The best thing to do at this point is to keep your mind and body active. Instead of just sitting around the house feeling miserable, force yourself to go out and do something to take your mind off the situation. A bit of light exercise, like walking or doing housework can do wonders to your overall mood and outlook on your new life. If possible get out of the house and into fresh air.
How to make an opiate withdrawal more tolerable
The simplest answer is to simply never start using opiates so the problem never presents itself. Of course, if you are past that stage already, it’s not very useful advice.
If you are planning to cease your opiate use and anticipate withdrawals, the best advice is to not try and go through it alone. Whether you check yourself into a rehab facility for your detox, or have a friend or family member by your side, things are much easier when your aren’t experiencing the withdrawal with no one to depend on but yourself. Also, the temptation to go out and find more opiates to relieve the pain can be overwhelming – almost impossible to resist with no one there to stop you.
Some medical experts advise the use of Benzodiazepines like Klonopin or Valium. While these can help to make the withdrawal symptoms more bearable, it needs to be noted that these are also addictive drugs with a potential for abuse, and their own withdrawal process if used for too long. If you do decide to use drugs like this to assist in your opiate withdrawal, tread lightly. You didn’t develop an opiate addiction by only making responsible decisions with addictive substances, and the last thing you want to do is trade one addiction for another. It is also very important to note that you are trying to allow your brain chemicals to kick start on their own. Using benzos can disrupt your brain from healing itself and may make your depression more pronounced.

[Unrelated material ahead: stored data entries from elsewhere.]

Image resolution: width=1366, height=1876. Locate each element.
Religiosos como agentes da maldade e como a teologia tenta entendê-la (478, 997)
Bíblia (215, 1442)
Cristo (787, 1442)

Finally, if you are addicted to opiates and scared or confused about your options for quitting, don’t hesitate to consult with your doctor, or any doctor for that matter. While possession of drugs is illegal, admitting that you are addicted to drugs is not. Unless you blatantly expose yourself to be in possession of drugs, you will face no legal repercussions from discussing your addiction with a doctor. A doctor can also point you in the right direction of a rehab center that is able to help you, or prescribe you other medications to help you make it through the withdrawal process successfully.
Some of the most common opioids that are being abused are oxycodone, hydrocodone, oxymorphone, fentanyl, methadone, buprenorphine, suboxone, morphine, clonidine, dilaudid, and drugs used for anesthesia, although there are a long list of other dangerous narcotics. Ultimately, abusing any narcotic will be threatening to your health, and there is always the risk of overdose.
Once the initial withdrawal is over and you are mentally transitioning into long-term recovery, it is important to build a strong foundation. Your recovery should be similar to an onion. Picture you being the center of the onion and picture your different aspects of your recovery as each layer of the onion. If you have many different parts of recovery that you can rely on for help the more protective layers you have to help protect you from relapse. If you are relying on one person to take your call if you are having a bad day and they are not there to answer, that one layer strips away leaving you unprotected and vulnerable but if you have meetings, recovery social networks, 5 different people you can call, exercise etc. you are much more protected and ready.